TASK GOAL: Rewrite everything from the start of the records down to the line containing "Looking at the screenshot, I should [x=54, y=47].", switching "bookshelf" to "book" and leaving all else unchanged. Give only those lines.

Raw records

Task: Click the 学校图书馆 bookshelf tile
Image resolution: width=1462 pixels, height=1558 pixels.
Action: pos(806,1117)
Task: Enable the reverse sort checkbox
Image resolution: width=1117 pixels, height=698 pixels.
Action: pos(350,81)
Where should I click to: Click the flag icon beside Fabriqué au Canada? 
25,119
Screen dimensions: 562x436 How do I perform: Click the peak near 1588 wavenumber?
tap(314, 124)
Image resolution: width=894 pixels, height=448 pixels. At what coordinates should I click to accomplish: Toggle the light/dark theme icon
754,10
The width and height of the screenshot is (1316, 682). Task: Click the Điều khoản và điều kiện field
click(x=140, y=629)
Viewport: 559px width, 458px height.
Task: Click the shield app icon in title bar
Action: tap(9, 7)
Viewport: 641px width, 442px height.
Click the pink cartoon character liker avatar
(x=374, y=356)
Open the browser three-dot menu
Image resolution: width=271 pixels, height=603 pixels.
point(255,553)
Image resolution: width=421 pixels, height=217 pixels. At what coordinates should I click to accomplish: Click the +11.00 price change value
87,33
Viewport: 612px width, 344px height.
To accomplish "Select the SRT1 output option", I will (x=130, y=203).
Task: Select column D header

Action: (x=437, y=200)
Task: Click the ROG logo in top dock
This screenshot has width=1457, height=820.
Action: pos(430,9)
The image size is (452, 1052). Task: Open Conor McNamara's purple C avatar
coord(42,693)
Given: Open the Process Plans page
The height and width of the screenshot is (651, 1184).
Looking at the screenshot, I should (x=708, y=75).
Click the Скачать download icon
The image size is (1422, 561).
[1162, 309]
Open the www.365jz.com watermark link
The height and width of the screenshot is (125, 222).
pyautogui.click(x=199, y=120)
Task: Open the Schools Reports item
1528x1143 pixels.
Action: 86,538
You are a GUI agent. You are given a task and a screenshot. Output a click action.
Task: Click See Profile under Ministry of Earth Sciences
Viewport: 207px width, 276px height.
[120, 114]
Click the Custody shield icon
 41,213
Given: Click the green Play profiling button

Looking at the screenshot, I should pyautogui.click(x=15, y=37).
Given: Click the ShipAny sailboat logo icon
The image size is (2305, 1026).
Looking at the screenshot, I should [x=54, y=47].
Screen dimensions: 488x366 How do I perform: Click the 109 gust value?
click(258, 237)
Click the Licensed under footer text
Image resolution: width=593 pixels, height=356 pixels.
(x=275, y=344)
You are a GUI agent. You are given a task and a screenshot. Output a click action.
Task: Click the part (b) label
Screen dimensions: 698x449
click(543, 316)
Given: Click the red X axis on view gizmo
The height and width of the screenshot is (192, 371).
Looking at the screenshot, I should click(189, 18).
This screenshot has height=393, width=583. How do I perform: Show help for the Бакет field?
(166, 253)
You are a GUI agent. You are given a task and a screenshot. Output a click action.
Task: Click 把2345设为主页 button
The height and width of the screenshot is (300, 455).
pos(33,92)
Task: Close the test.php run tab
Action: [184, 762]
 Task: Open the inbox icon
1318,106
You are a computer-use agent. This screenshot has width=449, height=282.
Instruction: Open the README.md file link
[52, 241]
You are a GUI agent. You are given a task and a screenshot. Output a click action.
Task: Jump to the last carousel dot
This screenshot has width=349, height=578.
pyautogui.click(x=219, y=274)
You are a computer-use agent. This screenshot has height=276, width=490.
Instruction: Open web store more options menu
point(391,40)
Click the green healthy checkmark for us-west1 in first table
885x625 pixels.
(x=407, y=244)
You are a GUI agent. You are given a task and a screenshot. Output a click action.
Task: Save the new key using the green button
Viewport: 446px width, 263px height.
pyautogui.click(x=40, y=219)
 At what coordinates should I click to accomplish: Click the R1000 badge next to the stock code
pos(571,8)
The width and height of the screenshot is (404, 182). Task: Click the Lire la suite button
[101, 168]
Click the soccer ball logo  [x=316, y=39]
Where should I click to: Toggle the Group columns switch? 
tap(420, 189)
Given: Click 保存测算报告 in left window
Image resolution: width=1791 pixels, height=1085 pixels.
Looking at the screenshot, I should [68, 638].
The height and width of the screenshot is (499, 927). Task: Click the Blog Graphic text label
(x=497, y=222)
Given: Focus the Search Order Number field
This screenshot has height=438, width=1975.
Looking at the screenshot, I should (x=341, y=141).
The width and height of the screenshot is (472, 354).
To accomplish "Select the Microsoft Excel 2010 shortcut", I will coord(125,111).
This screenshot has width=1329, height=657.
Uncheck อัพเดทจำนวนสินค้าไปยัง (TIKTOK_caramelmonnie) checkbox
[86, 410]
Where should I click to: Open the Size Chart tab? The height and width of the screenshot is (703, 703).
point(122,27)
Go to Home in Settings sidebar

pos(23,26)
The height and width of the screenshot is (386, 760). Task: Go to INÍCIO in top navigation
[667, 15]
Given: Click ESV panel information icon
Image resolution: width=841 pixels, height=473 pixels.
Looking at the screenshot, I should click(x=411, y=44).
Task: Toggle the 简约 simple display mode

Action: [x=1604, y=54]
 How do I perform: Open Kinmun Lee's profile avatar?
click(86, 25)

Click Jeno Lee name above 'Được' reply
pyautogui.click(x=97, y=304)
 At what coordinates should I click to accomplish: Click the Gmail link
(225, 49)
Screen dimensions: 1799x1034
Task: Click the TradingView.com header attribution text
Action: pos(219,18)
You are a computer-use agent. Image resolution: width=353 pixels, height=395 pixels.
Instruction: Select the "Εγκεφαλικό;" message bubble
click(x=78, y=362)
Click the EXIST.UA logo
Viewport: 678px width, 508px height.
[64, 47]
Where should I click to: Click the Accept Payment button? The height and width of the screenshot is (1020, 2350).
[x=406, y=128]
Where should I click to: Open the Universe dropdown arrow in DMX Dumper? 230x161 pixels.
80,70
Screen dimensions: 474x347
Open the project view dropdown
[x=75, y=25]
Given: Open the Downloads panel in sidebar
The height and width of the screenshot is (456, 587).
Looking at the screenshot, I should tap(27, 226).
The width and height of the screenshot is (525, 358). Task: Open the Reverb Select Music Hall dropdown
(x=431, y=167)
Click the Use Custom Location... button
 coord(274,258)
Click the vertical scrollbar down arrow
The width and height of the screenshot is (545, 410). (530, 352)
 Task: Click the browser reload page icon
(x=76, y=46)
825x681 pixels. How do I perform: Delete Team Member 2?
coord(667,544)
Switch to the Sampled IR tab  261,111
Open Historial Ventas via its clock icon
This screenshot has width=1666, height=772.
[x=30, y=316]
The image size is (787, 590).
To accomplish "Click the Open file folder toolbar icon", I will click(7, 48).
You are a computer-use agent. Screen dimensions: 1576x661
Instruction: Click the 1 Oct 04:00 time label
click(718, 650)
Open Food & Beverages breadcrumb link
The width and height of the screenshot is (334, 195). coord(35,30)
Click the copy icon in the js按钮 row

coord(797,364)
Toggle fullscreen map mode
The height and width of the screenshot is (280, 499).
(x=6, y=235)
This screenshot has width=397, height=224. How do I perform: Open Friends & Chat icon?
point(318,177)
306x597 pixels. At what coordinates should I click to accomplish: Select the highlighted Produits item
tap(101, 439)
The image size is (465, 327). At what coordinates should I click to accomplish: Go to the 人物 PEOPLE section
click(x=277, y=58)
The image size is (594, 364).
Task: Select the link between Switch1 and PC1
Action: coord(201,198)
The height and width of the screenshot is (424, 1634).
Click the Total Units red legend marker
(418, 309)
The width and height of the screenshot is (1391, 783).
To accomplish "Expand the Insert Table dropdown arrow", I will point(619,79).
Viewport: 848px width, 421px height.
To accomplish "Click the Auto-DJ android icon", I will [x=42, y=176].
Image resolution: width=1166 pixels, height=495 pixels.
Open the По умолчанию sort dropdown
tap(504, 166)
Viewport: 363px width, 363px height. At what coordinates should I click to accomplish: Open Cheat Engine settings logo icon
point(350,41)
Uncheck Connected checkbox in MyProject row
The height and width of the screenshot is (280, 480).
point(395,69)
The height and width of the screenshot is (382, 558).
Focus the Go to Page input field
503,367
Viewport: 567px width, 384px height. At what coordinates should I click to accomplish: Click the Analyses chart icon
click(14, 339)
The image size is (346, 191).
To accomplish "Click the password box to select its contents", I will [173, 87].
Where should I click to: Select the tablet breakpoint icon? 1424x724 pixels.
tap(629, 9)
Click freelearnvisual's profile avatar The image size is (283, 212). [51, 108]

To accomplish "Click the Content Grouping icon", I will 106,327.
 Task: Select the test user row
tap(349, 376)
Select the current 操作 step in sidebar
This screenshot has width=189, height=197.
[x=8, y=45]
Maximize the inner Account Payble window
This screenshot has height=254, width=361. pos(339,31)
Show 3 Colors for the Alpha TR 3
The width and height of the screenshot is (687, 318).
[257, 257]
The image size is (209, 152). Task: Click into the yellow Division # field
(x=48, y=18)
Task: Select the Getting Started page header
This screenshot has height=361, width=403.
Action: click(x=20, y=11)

SOLUTION FOR THIS PROBLEM:
Task: Click the 学校图书馆 book tile
Image resolution: width=1462 pixels, height=1558 pixels.
Action: pos(806,1117)
Task: Enable the reverse sort checkbox
Image resolution: width=1117 pixels, height=698 pixels.
Action: pos(350,81)
Where should I click to: Click the flag icon beside Fabriqué au Canada? 
25,119
Screen dimensions: 562x436 How do I perform: Click the peak near 1588 wavenumber?
tap(314, 124)
Image resolution: width=894 pixels, height=448 pixels. At what coordinates should I click to accomplish: Toggle the light/dark theme icon
754,10
The width and height of the screenshot is (1316, 682). Task: Click the Điều khoản và điều kiện field
click(x=140, y=629)
Viewport: 559px width, 458px height.
Task: Click the shield app icon in title bar
Action: tap(9, 7)
Viewport: 641px width, 442px height.
Click the pink cartoon character liker avatar
(x=374, y=356)
Open the browser three-dot menu
Image resolution: width=271 pixels, height=603 pixels.
point(255,553)
Image resolution: width=421 pixels, height=217 pixels. At what coordinates should I click to accomplish: Click the +11.00 price change value
87,33
Viewport: 612px width, 344px height.
To accomplish "Select the SRT1 output option", I will (x=130, y=203).
Task: Select column D header

Action: (x=437, y=200)
Task: Click the ROG logo in top dock
This screenshot has width=1457, height=820.
Action: pos(430,9)
The image size is (452, 1052). Task: Open Conor McNamara's purple C avatar
coord(42,693)
Given: Open the Process Plans page
The height and width of the screenshot is (651, 1184).
Looking at the screenshot, I should (x=708, y=75).
Click the Скачать download icon
The image size is (1422, 561).
[1162, 309]
Open the www.365jz.com watermark link
The height and width of the screenshot is (125, 222).
pyautogui.click(x=199, y=120)
Task: Open the Schools Reports item
1528x1143 pixels.
Action: 86,538
You are a GUI agent. You are given a task and a screenshot. Output a click action.
Task: Click See Profile under Ministry of Earth Sciences
Viewport: 207px width, 276px height.
[120, 114]
Click the Custody shield icon
 41,213
Given: Click the green Play profiling button

Looking at the screenshot, I should pyautogui.click(x=15, y=37).
Given: Click the ShipAny sailboat logo icon
The image size is (2305, 1026).
Looking at the screenshot, I should [x=54, y=47].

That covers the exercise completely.